Journalist, author and free speech advocate Nick Cohen was, for a while, a lively presence on Twitter. He gave up the highly addictive site to work on his latest book, a polemic on censorship called You Can’t Read This Book (as more than one reviewer has pointed out, you can and should read this book).

Book completed and published, Cohen set out on the promotional slog required of authors, and rejoined Twitter 10 days ago in order to plug his work. After a few tweets alerting real-world friends to his presence, Cohen found his account (@NickCohen2) suspended, without explanation.
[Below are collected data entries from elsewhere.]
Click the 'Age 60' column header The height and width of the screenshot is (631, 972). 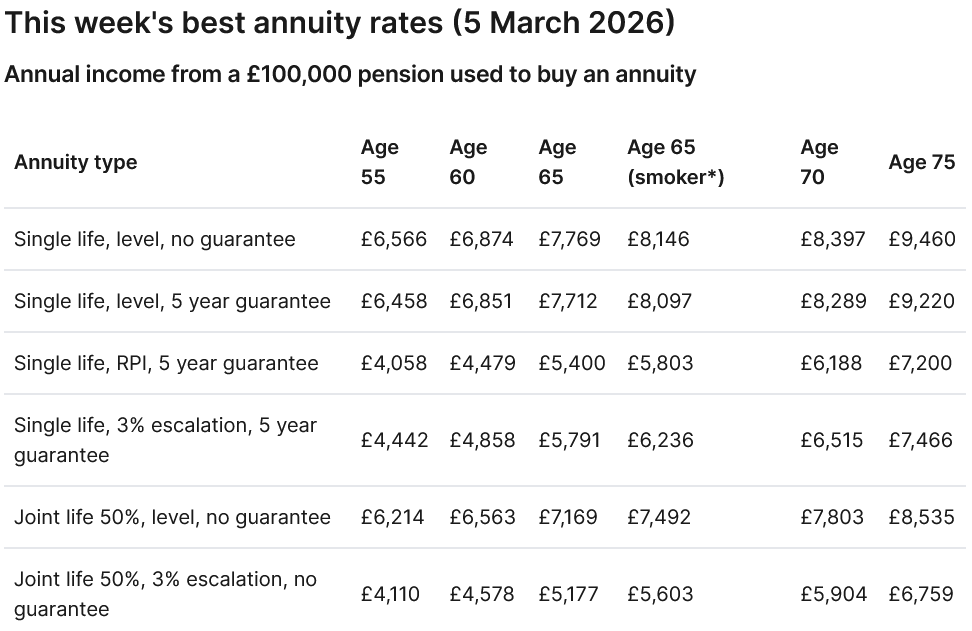pos(468,162)
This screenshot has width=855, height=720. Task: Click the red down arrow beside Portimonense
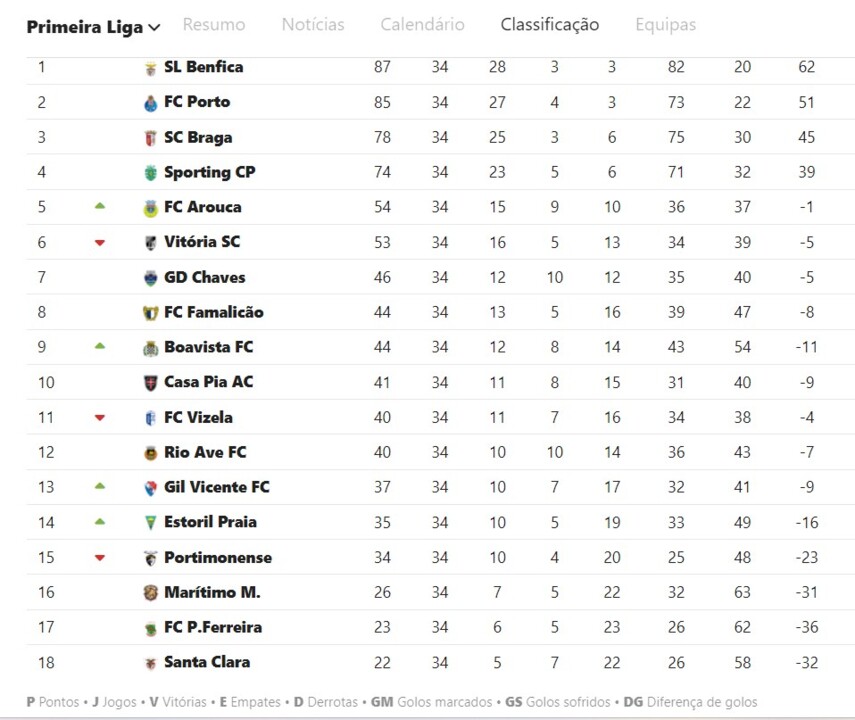point(100,558)
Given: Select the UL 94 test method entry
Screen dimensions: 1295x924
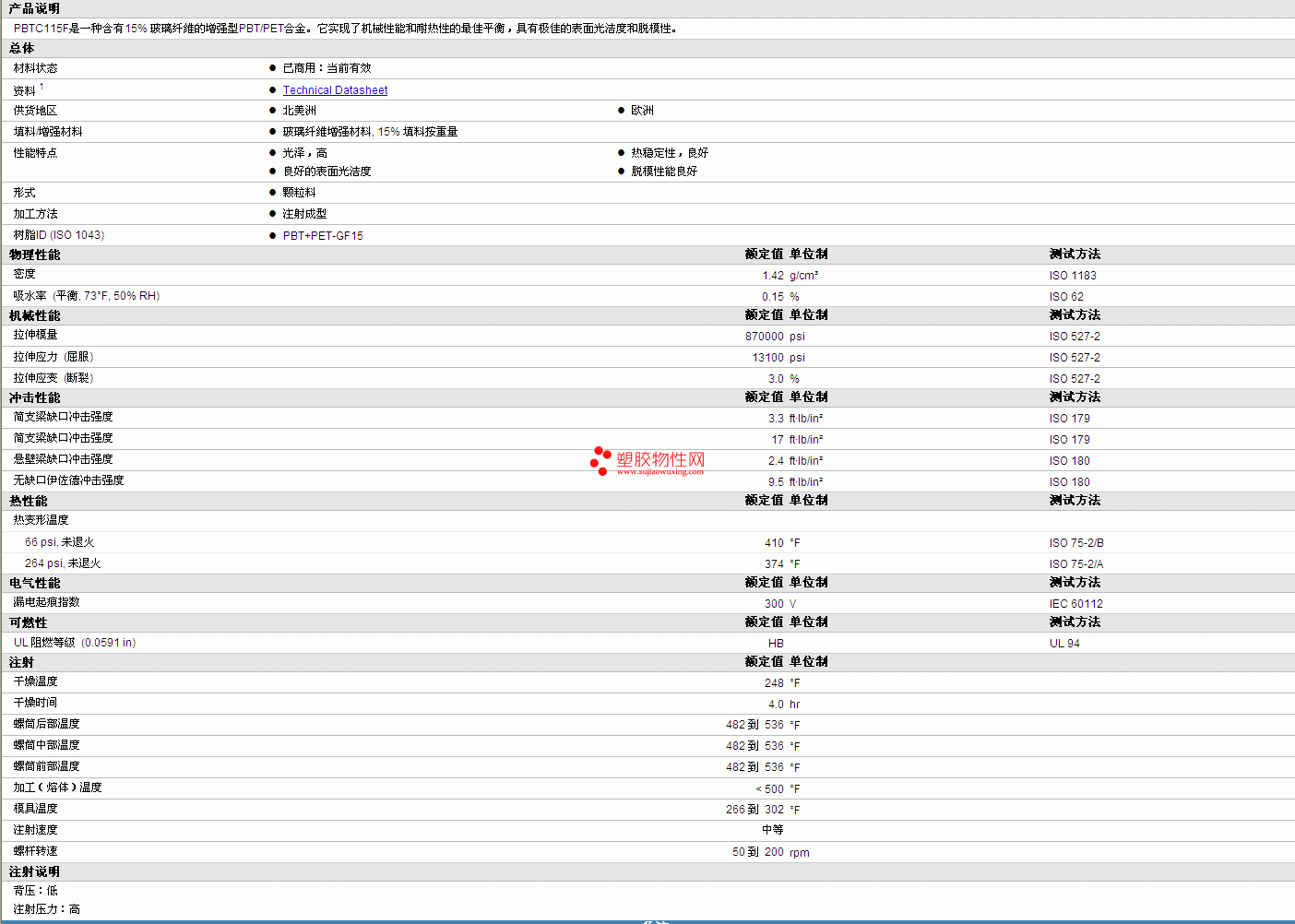Looking at the screenshot, I should (x=1063, y=644).
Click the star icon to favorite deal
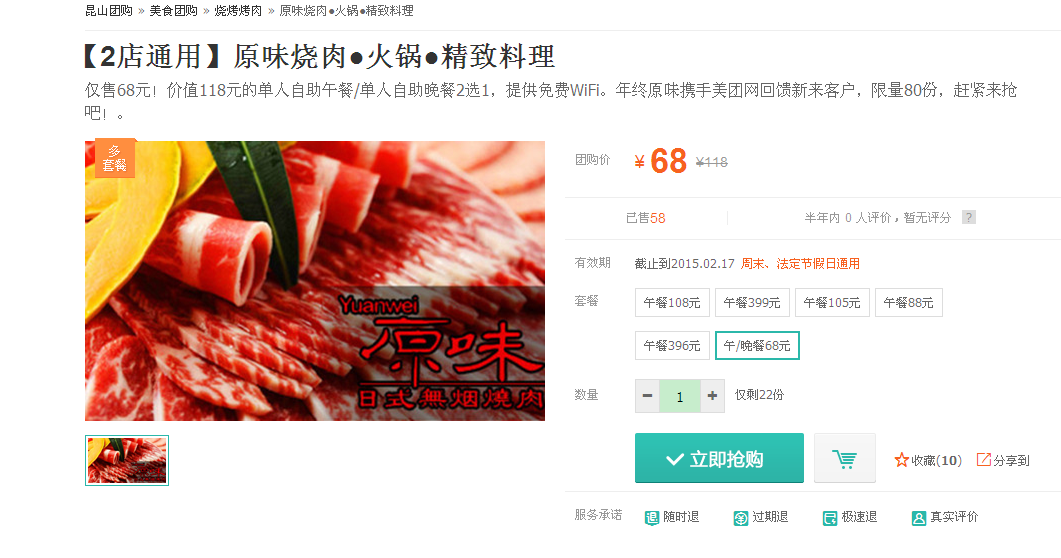The image size is (1061, 558). (x=901, y=460)
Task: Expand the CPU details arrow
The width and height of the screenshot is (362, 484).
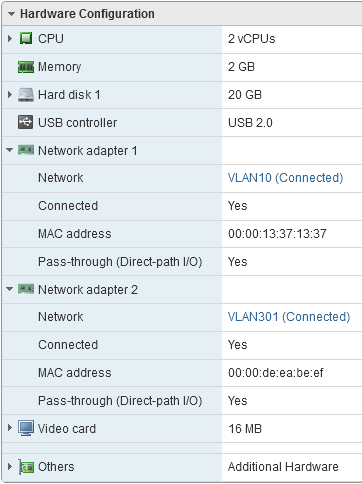Action: pos(10,39)
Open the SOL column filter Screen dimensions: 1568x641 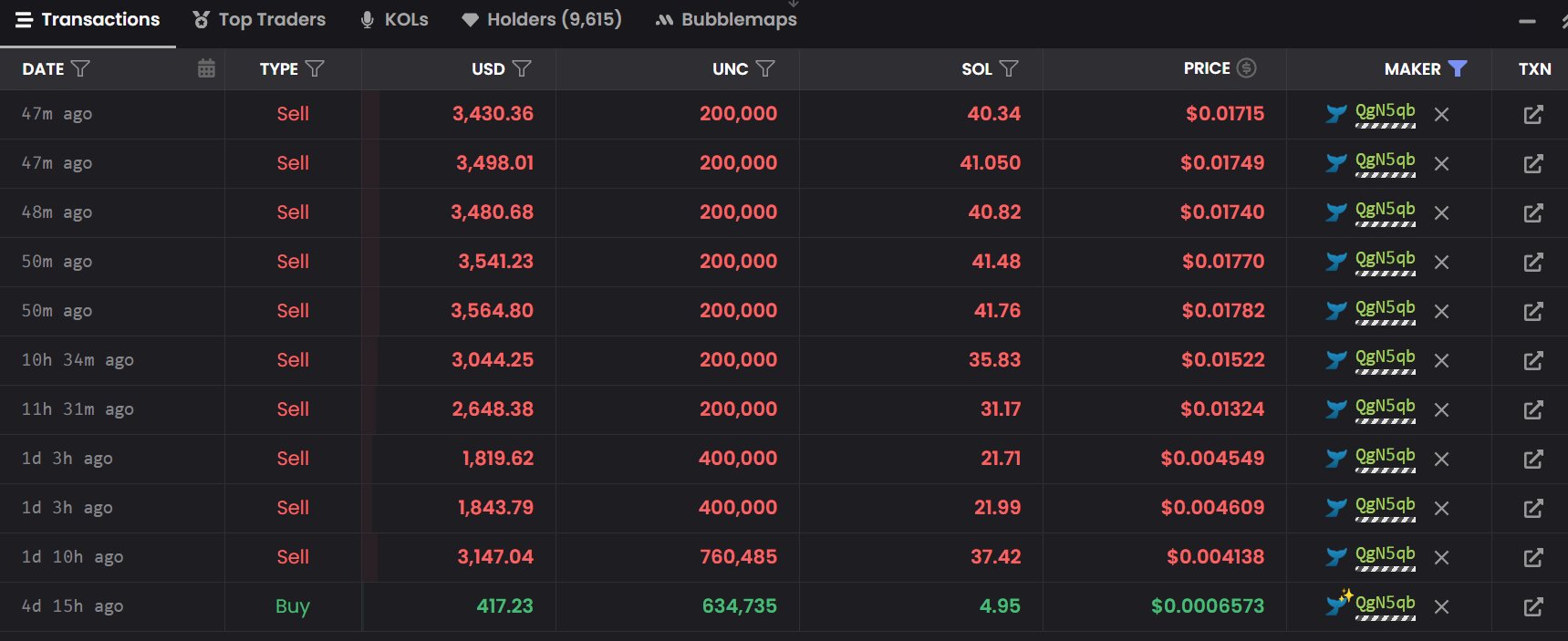(1009, 68)
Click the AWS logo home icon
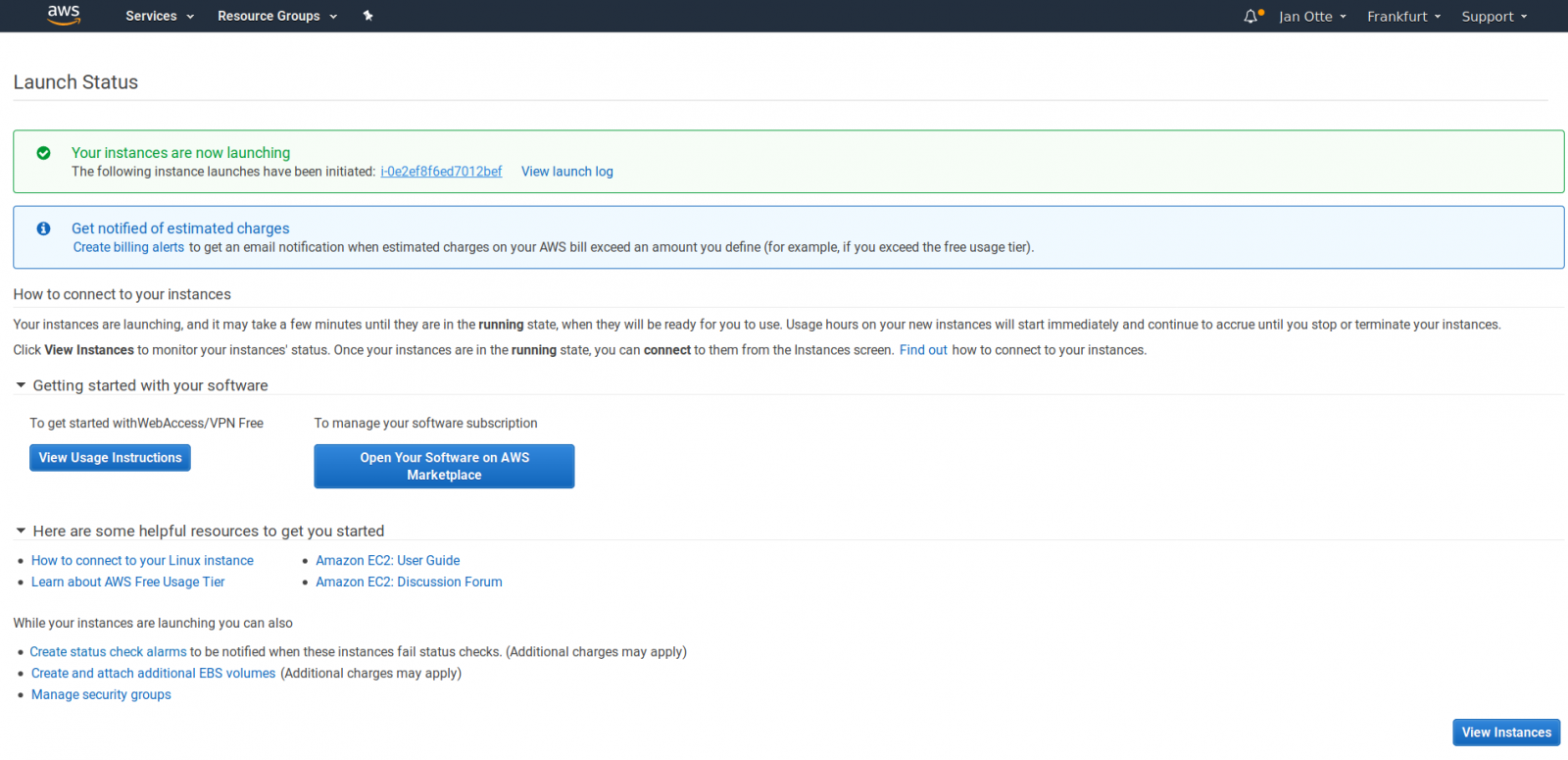Image resolution: width=1568 pixels, height=760 pixels. 64,15
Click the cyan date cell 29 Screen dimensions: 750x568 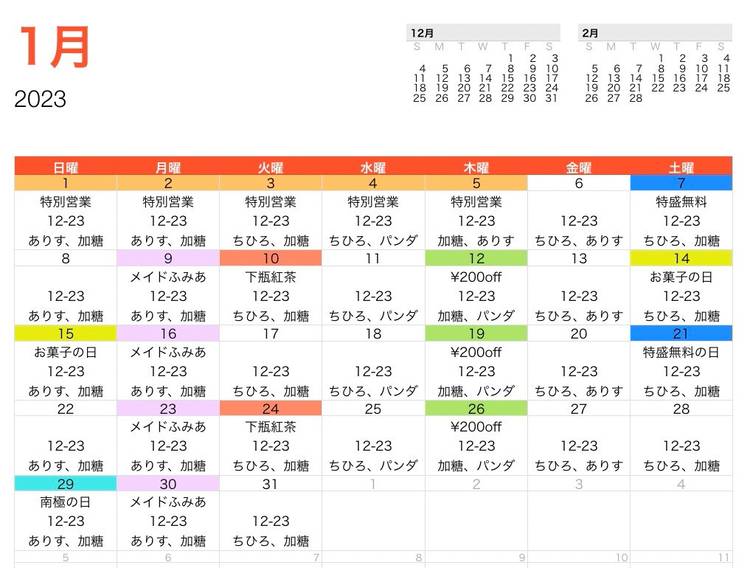click(x=66, y=483)
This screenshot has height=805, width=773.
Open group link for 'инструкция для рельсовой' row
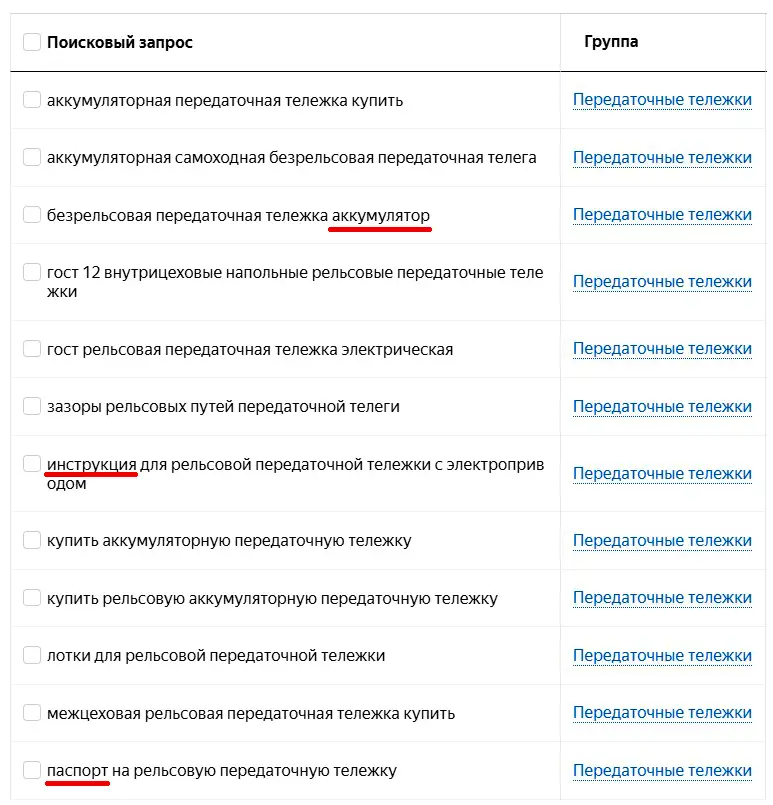click(x=662, y=474)
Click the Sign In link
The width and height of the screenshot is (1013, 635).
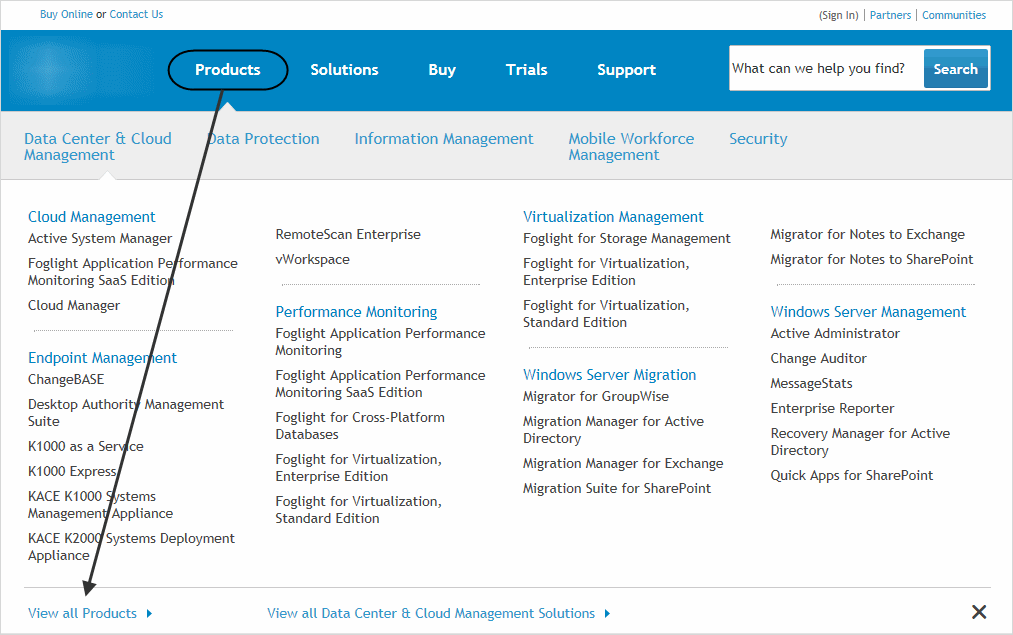(838, 15)
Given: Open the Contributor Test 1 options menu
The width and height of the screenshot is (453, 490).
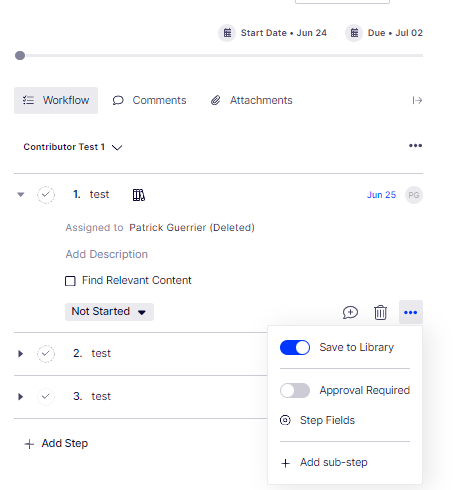Looking at the screenshot, I should point(415,146).
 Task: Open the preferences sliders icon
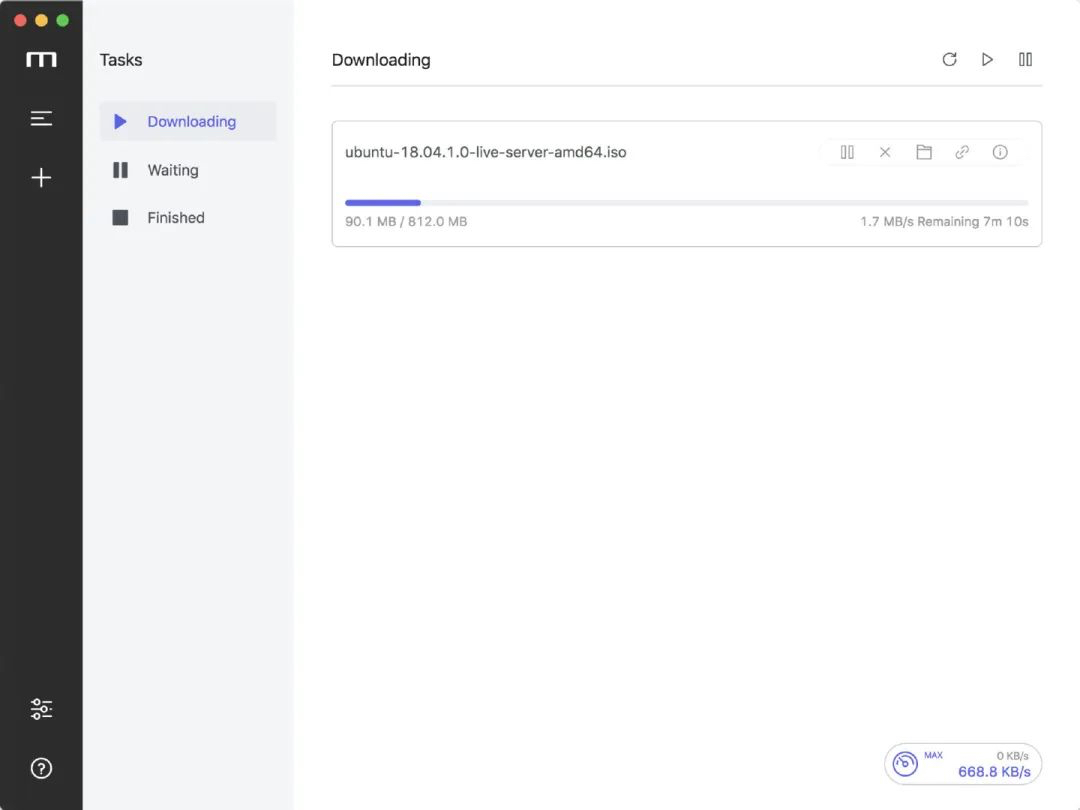(x=41, y=709)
Bemused, Cohen tried to set up a new account (@NickCohen4), using a different email address. Again, Cohen sent a few tweets before finding the account suspended within hours.

Cohen is yet to have an explanation of the suspensions.

The irony to a free speech advocate being blocked from the web is clear, not least as Cohen praises Twitter in his book. But the Observer columnist has had previous trouble with his online profile. Cohen’s Wikipedia page was subjected to repeated slanderous edits by “David Rose”, later outed on the Jack of Kent blog as Independent journalist Johann Hari, who had a very public falling out with Cohen in the pages of Dissent magazine. “David Rose” was found to have maliciously edited several other “enemies” Wikipedia pages, including that of Telegraph blogger (and former colleague of Hari at the New Statesman) Christina Odone.